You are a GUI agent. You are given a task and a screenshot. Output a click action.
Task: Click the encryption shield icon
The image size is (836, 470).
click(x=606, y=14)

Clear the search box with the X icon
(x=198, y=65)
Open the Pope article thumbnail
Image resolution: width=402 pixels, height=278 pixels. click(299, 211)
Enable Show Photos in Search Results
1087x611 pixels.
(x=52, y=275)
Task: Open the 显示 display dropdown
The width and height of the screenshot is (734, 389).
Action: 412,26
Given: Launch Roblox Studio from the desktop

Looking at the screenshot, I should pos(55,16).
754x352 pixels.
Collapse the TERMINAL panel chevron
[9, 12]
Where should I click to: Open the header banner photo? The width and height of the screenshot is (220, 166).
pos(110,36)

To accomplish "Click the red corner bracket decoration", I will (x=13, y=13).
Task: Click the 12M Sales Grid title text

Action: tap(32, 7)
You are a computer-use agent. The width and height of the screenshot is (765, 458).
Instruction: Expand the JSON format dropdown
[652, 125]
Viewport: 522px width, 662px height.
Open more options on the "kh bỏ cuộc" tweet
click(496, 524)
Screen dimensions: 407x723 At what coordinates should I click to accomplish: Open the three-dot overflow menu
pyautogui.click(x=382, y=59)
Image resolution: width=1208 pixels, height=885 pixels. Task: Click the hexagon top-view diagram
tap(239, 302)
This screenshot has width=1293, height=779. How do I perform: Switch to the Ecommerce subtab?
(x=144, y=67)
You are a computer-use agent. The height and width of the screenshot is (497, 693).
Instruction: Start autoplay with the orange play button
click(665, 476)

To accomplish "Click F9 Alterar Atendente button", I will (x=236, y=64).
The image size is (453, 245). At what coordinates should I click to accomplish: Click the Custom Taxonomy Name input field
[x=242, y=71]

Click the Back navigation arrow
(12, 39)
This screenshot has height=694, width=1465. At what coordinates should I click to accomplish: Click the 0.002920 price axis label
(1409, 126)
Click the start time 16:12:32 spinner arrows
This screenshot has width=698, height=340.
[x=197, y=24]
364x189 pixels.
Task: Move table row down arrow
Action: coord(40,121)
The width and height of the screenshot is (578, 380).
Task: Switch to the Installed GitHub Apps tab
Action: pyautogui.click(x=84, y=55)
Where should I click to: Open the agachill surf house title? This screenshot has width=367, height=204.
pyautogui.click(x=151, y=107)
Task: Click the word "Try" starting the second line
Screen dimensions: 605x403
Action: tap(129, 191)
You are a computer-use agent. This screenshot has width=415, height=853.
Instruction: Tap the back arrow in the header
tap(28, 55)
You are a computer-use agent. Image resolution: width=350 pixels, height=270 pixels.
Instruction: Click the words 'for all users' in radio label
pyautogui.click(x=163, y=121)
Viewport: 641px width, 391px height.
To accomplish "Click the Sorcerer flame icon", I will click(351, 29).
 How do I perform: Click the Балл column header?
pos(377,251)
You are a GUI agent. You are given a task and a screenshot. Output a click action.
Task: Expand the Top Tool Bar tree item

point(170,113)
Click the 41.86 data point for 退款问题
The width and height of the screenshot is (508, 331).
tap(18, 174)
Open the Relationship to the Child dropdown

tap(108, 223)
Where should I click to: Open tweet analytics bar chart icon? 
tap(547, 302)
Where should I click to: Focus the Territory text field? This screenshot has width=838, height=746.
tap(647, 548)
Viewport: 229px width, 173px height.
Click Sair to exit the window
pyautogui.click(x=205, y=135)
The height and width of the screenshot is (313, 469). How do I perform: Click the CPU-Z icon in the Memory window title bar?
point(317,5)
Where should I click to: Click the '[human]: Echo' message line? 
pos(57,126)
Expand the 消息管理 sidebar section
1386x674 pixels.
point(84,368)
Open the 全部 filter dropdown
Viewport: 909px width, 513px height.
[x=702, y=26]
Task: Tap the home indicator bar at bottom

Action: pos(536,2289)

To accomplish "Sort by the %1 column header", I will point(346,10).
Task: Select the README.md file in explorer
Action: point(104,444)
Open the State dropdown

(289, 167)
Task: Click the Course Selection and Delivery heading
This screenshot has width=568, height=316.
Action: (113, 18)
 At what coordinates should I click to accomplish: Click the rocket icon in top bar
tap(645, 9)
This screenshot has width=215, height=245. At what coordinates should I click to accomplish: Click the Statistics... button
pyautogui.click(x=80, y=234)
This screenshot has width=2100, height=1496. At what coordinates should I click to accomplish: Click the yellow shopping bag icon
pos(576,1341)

****************

» To do
Copy out each line of the records where the string "computer" appears.

» Reply to the exercise
You are a computer-use agent. The width and height of the screenshot is (765, 458).
You are a computer-use agent. The height and width of the screenshot is (497, 693).
You are a computer-use agent. This screenshot has width=415, height=853.
You are a computer-use agent. Image resolution: width=350 pixels, height=270 pixels.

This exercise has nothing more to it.